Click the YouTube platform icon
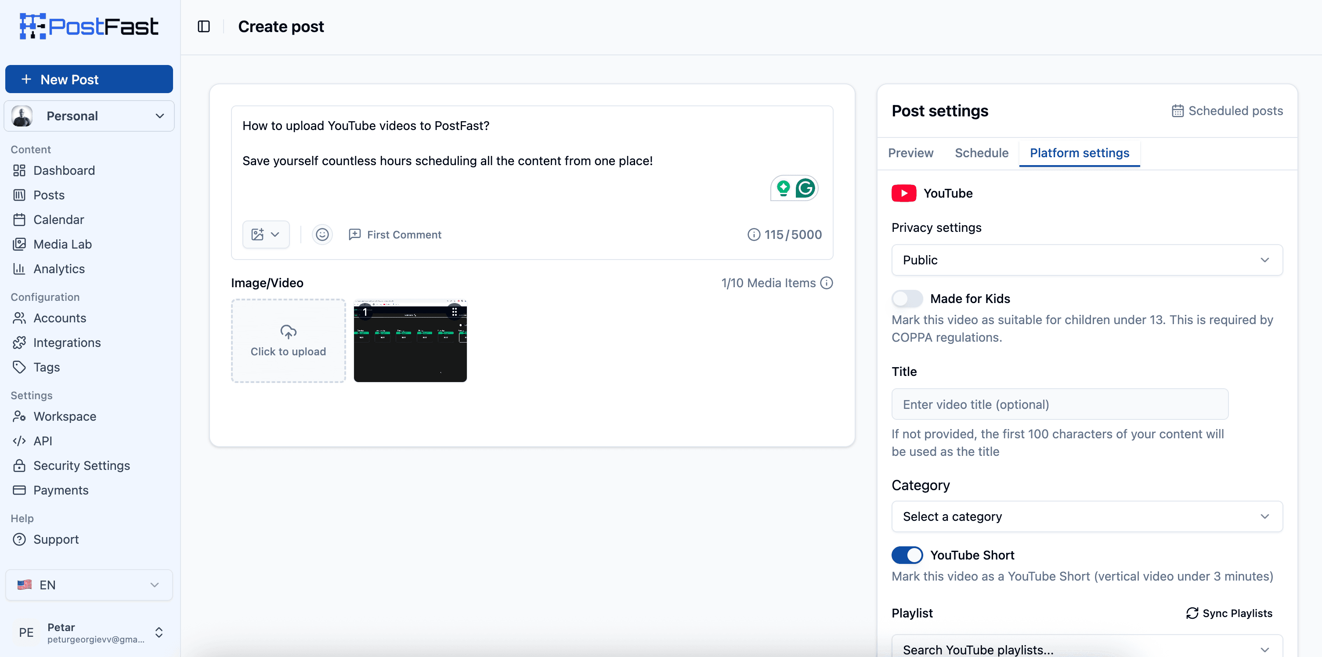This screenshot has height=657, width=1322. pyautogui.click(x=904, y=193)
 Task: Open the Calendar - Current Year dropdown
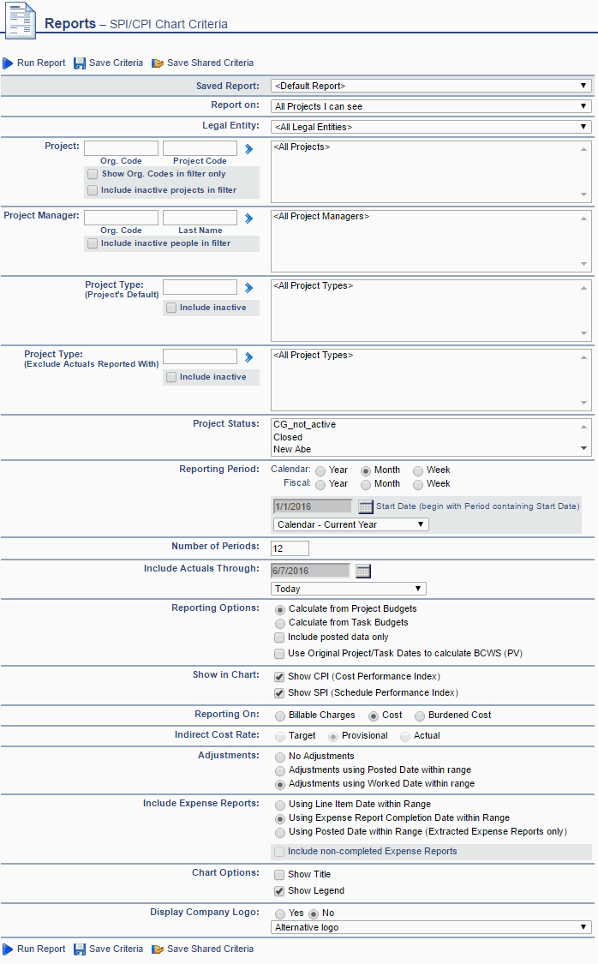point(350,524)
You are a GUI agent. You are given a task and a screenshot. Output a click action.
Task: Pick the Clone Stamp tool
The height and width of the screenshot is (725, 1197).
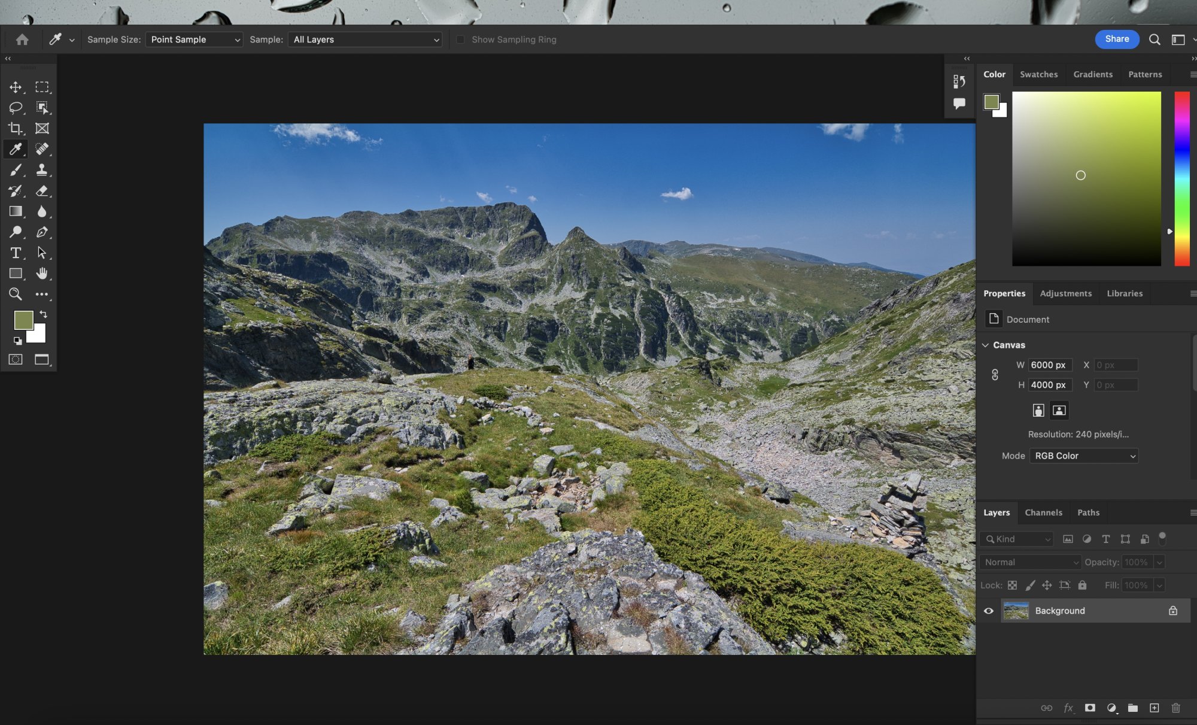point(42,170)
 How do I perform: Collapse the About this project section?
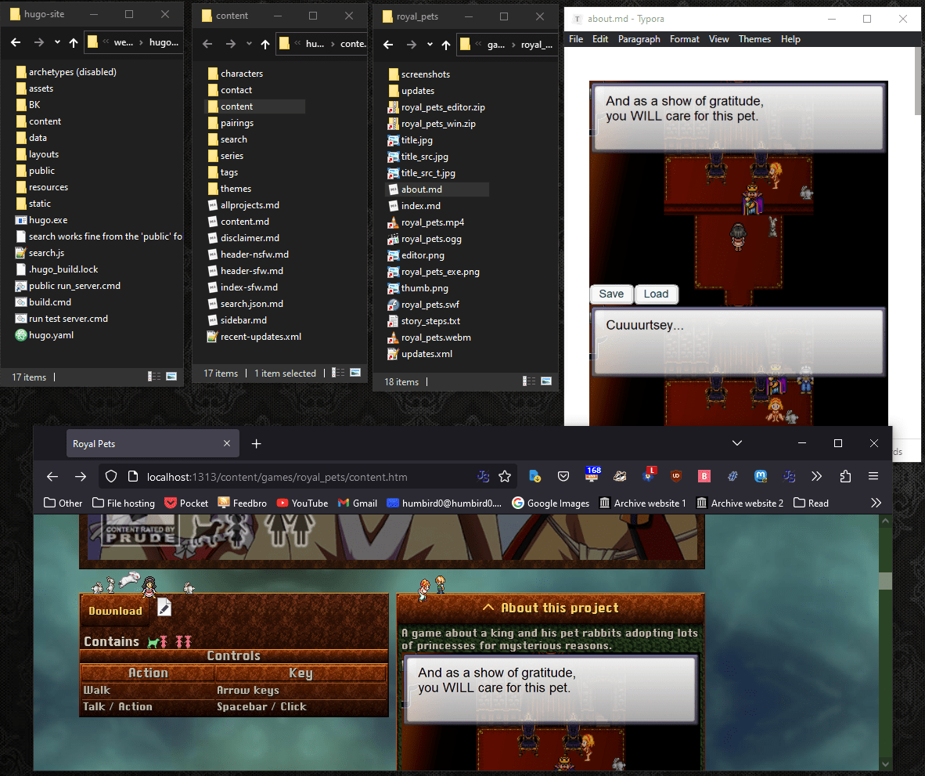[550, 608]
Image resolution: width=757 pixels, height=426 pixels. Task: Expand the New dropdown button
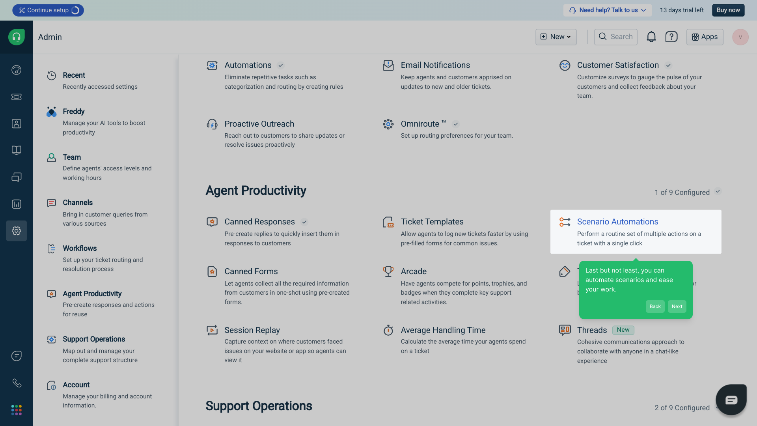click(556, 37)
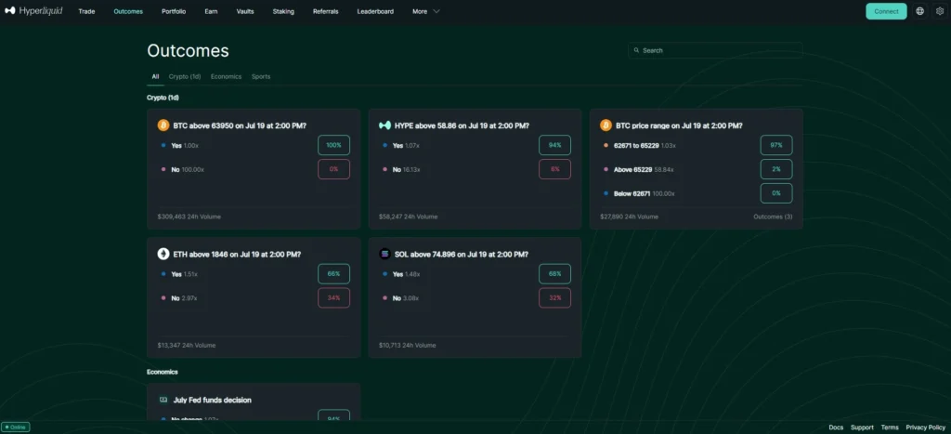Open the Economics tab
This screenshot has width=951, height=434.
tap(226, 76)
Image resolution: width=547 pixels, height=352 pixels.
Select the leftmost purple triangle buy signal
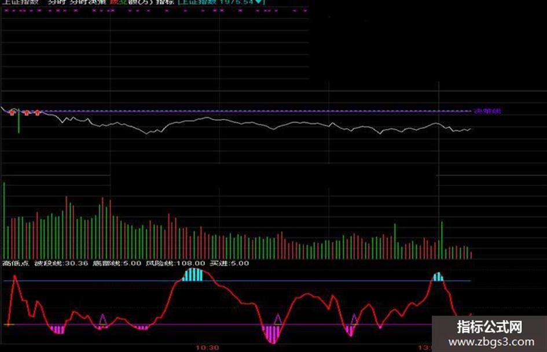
---
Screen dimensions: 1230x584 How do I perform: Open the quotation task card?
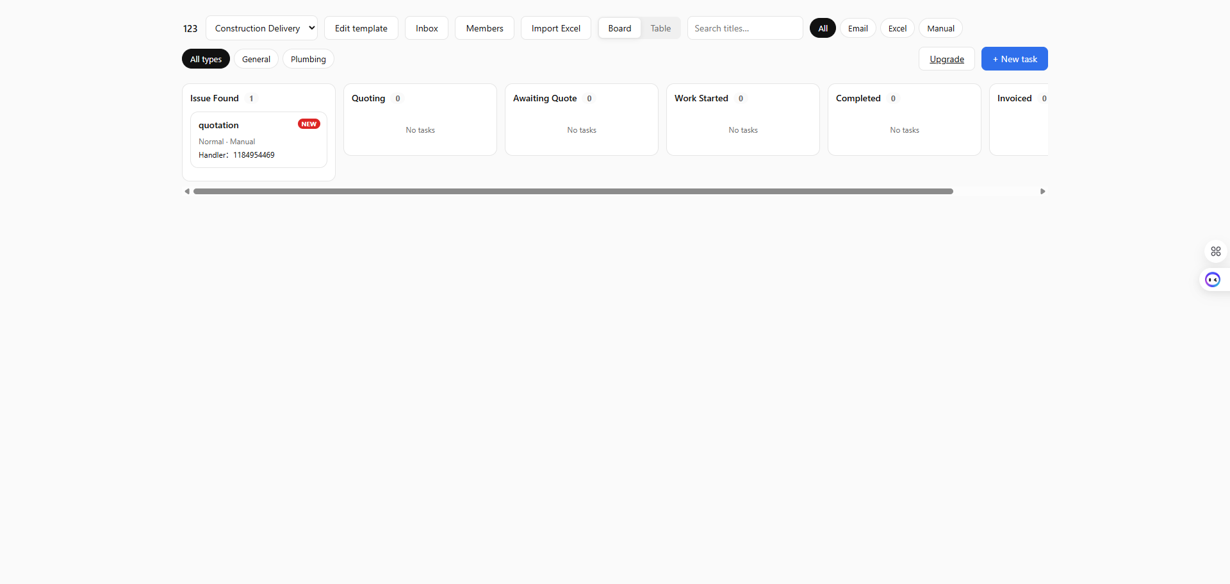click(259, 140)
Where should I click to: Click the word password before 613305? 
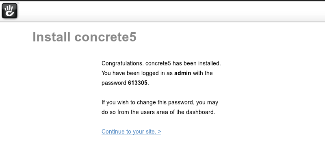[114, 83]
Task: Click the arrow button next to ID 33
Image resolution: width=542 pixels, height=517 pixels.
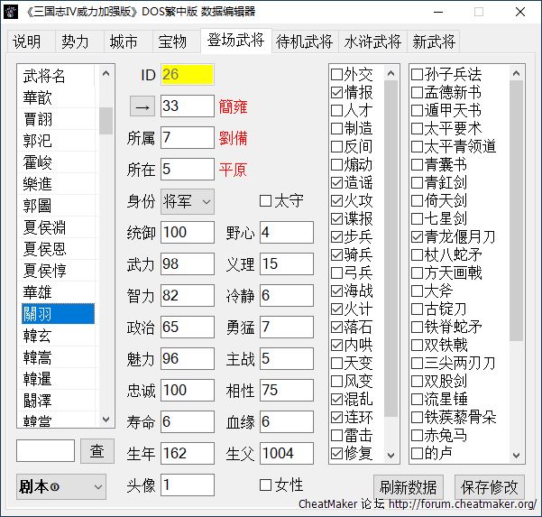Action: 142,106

● SET EXERCISE
Extract verbatim the lines of the items starting at the line that contains "Where should I" and ending at the line that contains "Action: 142,106", including both of those lines. Leave the pictures out of your answer.

● TASK RESPONSE
Where should I click to: Click the word password before 613305? 
[114, 83]
Task: Click the arrow button next to ID 33
Image resolution: width=542 pixels, height=517 pixels.
Action: 142,106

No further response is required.